In this article, Rod Oram discusses the two options he sees for battling inflation:
- Raise interest rates to slow growth, thereby reducing the pressure on our limited resources.
- Increase the resource base
Both of these ‘strategies’ would reduce inflationary pressure. One would reduce aggregate demand; the other would increase aggregate supply.
The first strategy is what NZ is doing (and most countries try to do when inflation comes out of the bag). The second ‘strategy’ would be preferable, as it would increase the number of goods we can buy as a nation. However, Rod didn’t tell us how we are supposed to increase our resource base. According to him we can ‘grow it’, so as the economy is growing the resource base will magically grow as well.
I don’t agree with this idea, but I’m going to try and rationalize what he is saying, and then say why I think it won’t work.
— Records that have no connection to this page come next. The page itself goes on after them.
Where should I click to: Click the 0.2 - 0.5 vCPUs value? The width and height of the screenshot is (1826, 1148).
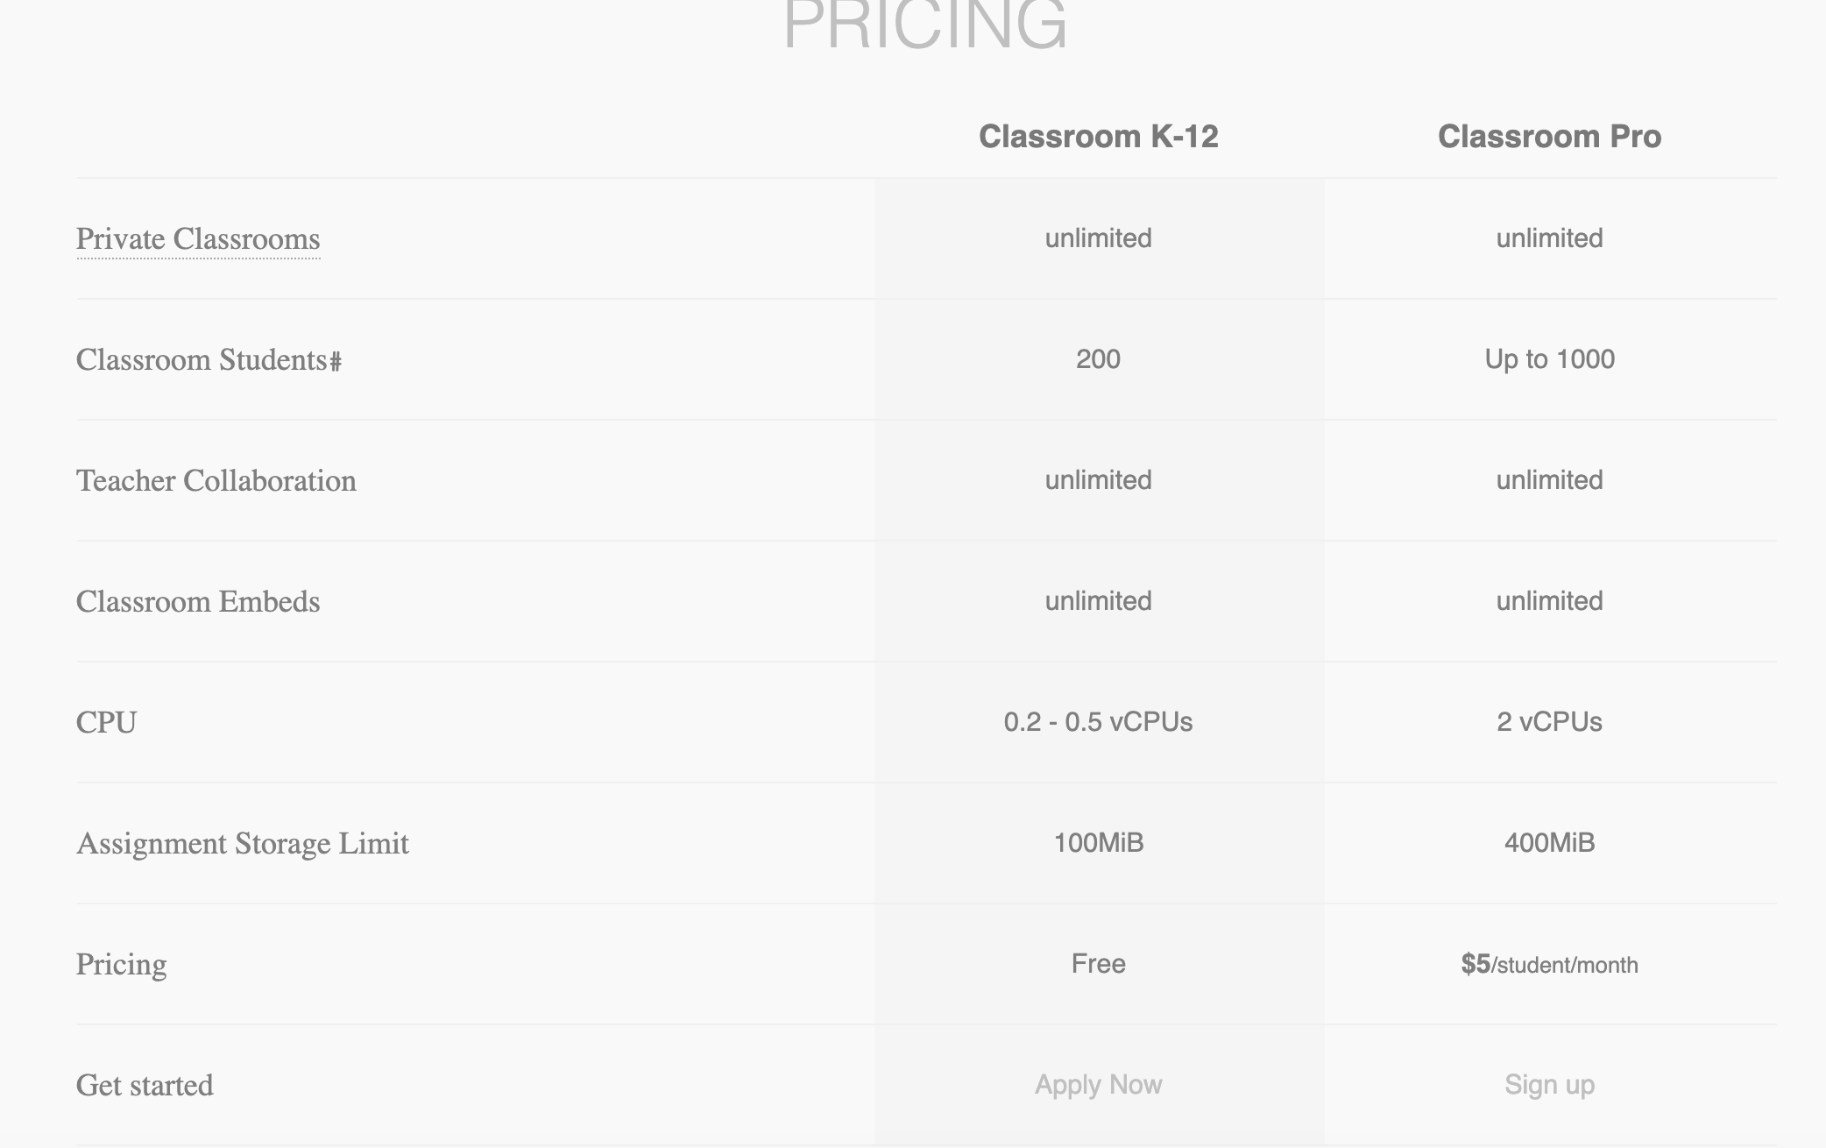click(x=1098, y=722)
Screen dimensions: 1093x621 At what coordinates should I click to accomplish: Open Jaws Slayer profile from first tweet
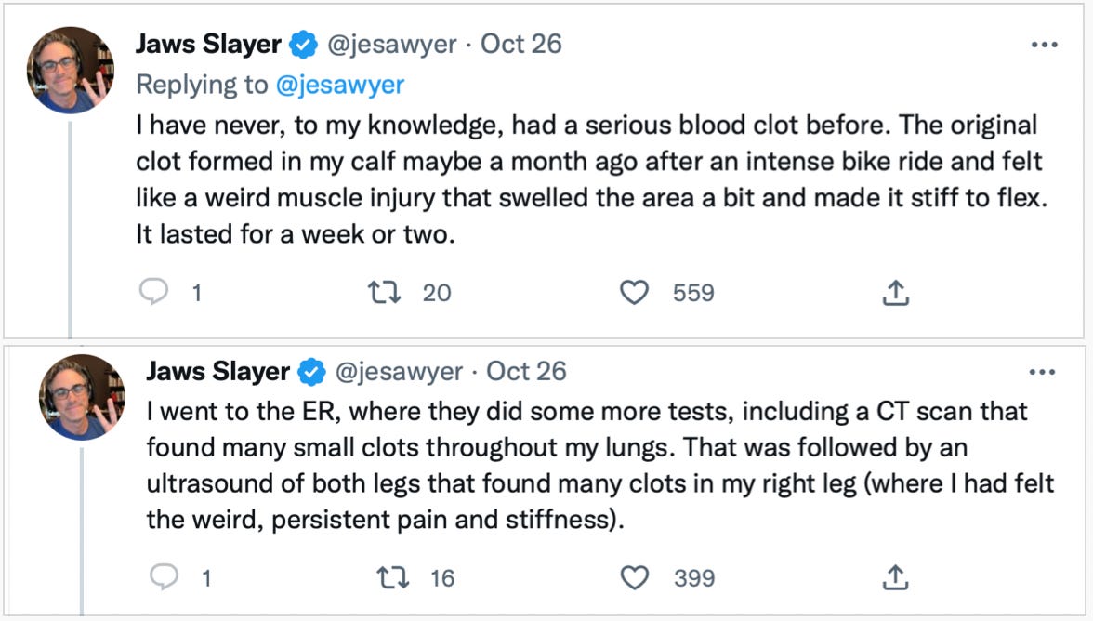click(208, 45)
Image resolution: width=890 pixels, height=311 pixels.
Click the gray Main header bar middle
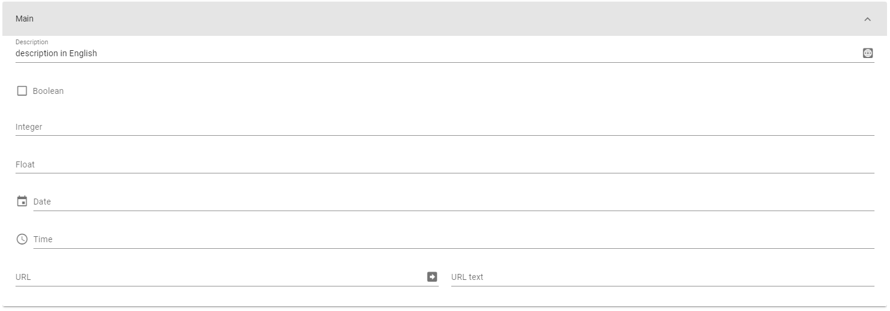445,19
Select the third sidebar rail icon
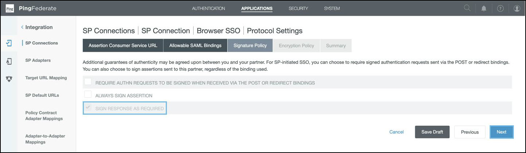The width and height of the screenshot is (526, 153). click(x=9, y=78)
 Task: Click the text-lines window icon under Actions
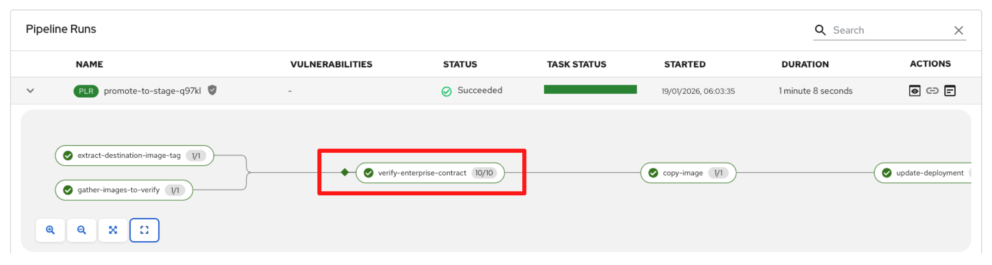point(950,91)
Many people have been saying that if we had lower interest rates, investment would be greater, which is an increase in our resource base. As a result, this may be his solution, lower interest rates increase investment, which increases aggregate supply. The problem is, if we kept interest rates at a lower level, we are implicitly allowing a greater level of money supply growth into the economy, which will in turn cause upward pressure on inflation. Which effect dominates depends on the productivity of new capital investment, as if new capital is very productive then the increase in resources requires an increase in the money supply for prices to remain constant.
New Zealand currently has relatively low capital productivity (capital productivity has only risen 1.2% in the last 10 years), and at the margin, this level of productivity will be even lower. This implies that any increase in the supply of resources from a lower interest rate will be very small, and as a result inflationary pressures will be strong.
Furthermore, when a firm makes a long-run investment decision what matters is the long run (risk adjusted) cost and benefit of that investment. In this case the short-term interest rate is not of importance, it is the long-run rate of interest that matters (as interest rate changes can be insured against). Uncertainty for the firms investment decision comes from issues of price, if the level of inflation is high there will be significant volatility between the price of goods (as prices would change at different discrete time periods) making the return on the investment more volatile than in a low inflation environment. As firms are risk averse, higher inflation will lead to lower long run investment – implying that trying to grow our way out of inflation will not work.